> **Given instruction**:
Copy the following records line for line, with no changes.

[BEGIN Records to process]

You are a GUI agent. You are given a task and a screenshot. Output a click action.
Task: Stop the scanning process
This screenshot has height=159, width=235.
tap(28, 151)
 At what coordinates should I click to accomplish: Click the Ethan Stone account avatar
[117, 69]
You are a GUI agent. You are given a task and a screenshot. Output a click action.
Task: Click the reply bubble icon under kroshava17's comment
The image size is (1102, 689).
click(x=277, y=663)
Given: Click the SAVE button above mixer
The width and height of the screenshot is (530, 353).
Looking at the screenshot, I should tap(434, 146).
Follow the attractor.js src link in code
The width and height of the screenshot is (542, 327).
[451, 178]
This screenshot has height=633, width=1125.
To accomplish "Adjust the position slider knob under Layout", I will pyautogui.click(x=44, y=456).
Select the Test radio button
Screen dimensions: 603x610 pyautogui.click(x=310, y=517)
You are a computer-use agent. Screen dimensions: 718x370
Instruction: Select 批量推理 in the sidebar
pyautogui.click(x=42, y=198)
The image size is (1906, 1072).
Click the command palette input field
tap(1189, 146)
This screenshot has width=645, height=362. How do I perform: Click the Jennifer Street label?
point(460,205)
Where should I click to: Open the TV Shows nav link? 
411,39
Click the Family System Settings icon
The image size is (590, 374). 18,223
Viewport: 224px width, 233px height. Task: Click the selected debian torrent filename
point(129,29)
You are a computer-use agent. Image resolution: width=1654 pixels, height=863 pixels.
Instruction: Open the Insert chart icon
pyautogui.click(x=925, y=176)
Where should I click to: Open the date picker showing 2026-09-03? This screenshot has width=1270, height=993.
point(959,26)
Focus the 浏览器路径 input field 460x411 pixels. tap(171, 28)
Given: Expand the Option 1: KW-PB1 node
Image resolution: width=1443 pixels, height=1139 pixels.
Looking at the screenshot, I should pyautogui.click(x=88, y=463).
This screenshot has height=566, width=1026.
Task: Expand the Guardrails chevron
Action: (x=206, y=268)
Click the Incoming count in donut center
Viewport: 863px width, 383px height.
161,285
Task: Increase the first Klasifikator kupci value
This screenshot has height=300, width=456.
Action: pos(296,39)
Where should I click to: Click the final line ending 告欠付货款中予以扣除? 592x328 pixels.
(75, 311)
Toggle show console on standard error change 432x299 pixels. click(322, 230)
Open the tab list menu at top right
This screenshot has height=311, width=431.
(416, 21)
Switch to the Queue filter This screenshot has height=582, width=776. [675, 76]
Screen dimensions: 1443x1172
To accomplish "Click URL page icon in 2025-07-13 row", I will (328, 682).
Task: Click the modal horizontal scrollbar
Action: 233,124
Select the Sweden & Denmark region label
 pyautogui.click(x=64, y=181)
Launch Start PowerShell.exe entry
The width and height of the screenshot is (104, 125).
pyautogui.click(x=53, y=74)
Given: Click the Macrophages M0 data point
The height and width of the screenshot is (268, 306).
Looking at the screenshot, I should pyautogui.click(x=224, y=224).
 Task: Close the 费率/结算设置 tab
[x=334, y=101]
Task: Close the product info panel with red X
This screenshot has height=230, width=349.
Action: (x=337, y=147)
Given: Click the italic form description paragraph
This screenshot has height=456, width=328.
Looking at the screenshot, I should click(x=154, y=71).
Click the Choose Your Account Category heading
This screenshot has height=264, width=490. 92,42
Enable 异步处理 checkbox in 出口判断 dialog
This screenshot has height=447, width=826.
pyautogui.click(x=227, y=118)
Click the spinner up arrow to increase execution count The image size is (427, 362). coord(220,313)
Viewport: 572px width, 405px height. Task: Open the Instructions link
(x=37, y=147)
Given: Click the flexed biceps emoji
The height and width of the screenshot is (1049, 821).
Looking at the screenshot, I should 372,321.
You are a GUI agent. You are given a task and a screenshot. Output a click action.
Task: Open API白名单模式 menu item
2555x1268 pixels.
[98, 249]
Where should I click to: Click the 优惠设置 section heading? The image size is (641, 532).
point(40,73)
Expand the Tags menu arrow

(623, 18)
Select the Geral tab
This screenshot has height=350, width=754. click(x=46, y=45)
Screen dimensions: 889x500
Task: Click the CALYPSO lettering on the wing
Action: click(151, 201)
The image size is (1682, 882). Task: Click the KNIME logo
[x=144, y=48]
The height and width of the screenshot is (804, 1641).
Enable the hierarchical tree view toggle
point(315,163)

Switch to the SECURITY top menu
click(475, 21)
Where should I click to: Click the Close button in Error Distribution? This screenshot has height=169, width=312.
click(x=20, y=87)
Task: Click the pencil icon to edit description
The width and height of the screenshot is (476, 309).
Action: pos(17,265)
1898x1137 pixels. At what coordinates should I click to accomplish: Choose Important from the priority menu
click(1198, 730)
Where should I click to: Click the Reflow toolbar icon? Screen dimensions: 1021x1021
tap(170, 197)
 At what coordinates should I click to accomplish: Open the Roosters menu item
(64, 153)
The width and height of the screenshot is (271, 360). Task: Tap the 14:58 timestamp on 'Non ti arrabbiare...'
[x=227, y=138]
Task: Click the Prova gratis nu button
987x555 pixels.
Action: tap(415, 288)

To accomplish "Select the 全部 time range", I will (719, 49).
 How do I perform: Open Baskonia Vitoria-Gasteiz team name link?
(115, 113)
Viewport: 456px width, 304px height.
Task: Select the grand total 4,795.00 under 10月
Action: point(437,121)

[END Records to process]

> **Answer to the problem**:
You are a GUI agent. You are given a task and a screenshot. Output a click action.
Task: Stop the scanning process
This screenshot has height=159, width=235.
tap(28, 151)
 At what coordinates should I click to accomplish: Click the Ethan Stone account avatar
[117, 69]
You are a GUI agent. You are given a task and a screenshot. Output a click action.
Task: Click the reply bubble icon under kroshava17's comment
The image size is (1102, 689).
click(x=277, y=663)
Given: Click the SAVE button above mixer
The width and height of the screenshot is (530, 353).
Looking at the screenshot, I should tap(434, 146).
Follow the attractor.js src link in code
The width and height of the screenshot is (542, 327).
[451, 178]
This screenshot has height=633, width=1125.
To accomplish "Adjust the position slider knob under Layout", I will pyautogui.click(x=44, y=456).
Select the Test radio button
Screen dimensions: 603x610 pyautogui.click(x=310, y=517)
You are a computer-use agent. Screen dimensions: 718x370
Instruction: Select 批量推理 in the sidebar
pyautogui.click(x=42, y=198)
The image size is (1906, 1072).
Click the command palette input field
tap(1189, 146)
This screenshot has width=645, height=362. How do I perform: Click the Jennifer Street label?
point(460,205)
Where should I click to: Open the TV Shows nav link? 
411,39
Click the Family System Settings icon
The image size is (590, 374). 18,223
Viewport: 224px width, 233px height. Task: Click the selected debian torrent filename
point(129,29)
You are a computer-use agent. Image resolution: width=1654 pixels, height=863 pixels.
Instruction: Open the Insert chart icon
pyautogui.click(x=925, y=176)
Where should I click to: Open the date picker showing 2026-09-03? This screenshot has width=1270, height=993.
point(959,26)
Focus the 浏览器路径 input field 460x411 pixels. tap(171, 28)
Given: Expand the Option 1: KW-PB1 node
Image resolution: width=1443 pixels, height=1139 pixels.
Looking at the screenshot, I should pyautogui.click(x=88, y=463).
This screenshot has height=566, width=1026.
Task: Expand the Guardrails chevron
Action: (x=206, y=268)
Click the Incoming count in donut center
Viewport: 863px width, 383px height.
161,285
Task: Increase the first Klasifikator kupci value
This screenshot has height=300, width=456.
Action: pos(296,39)
Where should I click to: Click the final line ending 告欠付货款中予以扣除? 592x328 pixels.
(75, 311)
Toggle show console on standard error change 432x299 pixels. click(322, 230)
Open the tab list menu at top right
This screenshot has height=311, width=431.
(416, 21)
Switch to the Queue filter This screenshot has height=582, width=776. [675, 76]
Screen dimensions: 1443x1172
To accomplish "Click URL page icon in 2025-07-13 row", I will (328, 682).
Task: Click the modal horizontal scrollbar
Action: 233,124
Select the Sweden & Denmark region label
 pyautogui.click(x=64, y=181)
Launch Start PowerShell.exe entry
The width and height of the screenshot is (104, 125).
pyautogui.click(x=53, y=74)
Given: Click the Macrophages M0 data point
The height and width of the screenshot is (268, 306).
Looking at the screenshot, I should pyautogui.click(x=224, y=224).
 Task: Close the 费率/结算设置 tab
[x=334, y=101]
Task: Close the product info panel with red X
This screenshot has height=230, width=349.
Action: (x=337, y=147)
Given: Click the italic form description paragraph
This screenshot has height=456, width=328.
Looking at the screenshot, I should click(x=154, y=71).
Click the Choose Your Account Category heading
This screenshot has height=264, width=490. 92,42
Enable 异步处理 checkbox in 出口判断 dialog
This screenshot has height=447, width=826.
pyautogui.click(x=227, y=118)
Click the spinner up arrow to increase execution count The image size is (427, 362). coord(220,313)
Viewport: 572px width, 405px height. Task: Open the Instructions link
(x=37, y=147)
Given: Click the flexed biceps emoji
The height and width of the screenshot is (1049, 821).
Looking at the screenshot, I should 372,321.
You are a GUI agent. You are given a task and a screenshot. Output a click action.
Task: Open API白名单模式 menu item
2555x1268 pixels.
[98, 249]
Where should I click to: Click the 优惠设置 section heading? The image size is (641, 532).
point(40,73)
Expand the Tags menu arrow

(623, 18)
Select the Geral tab
This screenshot has height=350, width=754. click(x=46, y=45)
Screen dimensions: 889x500
Task: Click the CALYPSO lettering on the wing
Action: click(151, 201)
The image size is (1682, 882). Task: Click the KNIME logo
[x=144, y=48]
The height and width of the screenshot is (804, 1641).
Enable the hierarchical tree view toggle
point(315,163)

Switch to the SECURITY top menu
click(475, 21)
Where should I click to: Click the Close button in Error Distribution? This screenshot has height=169, width=312.
click(x=20, y=87)
Task: Click the pencil icon to edit description
The width and height of the screenshot is (476, 309).
Action: pos(17,265)
1898x1137 pixels. At what coordinates should I click to accomplish: Choose Important from the priority menu
click(1198, 730)
Where should I click to: Click the Reflow toolbar icon? Screen dimensions: 1021x1021
tap(170, 197)
 At what coordinates should I click to accomplish: Open the Roosters menu item
(64, 153)
The width and height of the screenshot is (271, 360). Task: Tap the 14:58 timestamp on 'Non ti arrabbiare...'
[x=227, y=138]
Task: Click the Prova gratis nu button
987x555 pixels.
Action: tap(415, 288)

To accomplish "Select the 全部 time range", I will (719, 49).
 How do I perform: Open Baskonia Vitoria-Gasteiz team name link?
(115, 113)
Viewport: 456px width, 304px height.
Task: Select the grand total 4,795.00 under 10月
Action: point(437,121)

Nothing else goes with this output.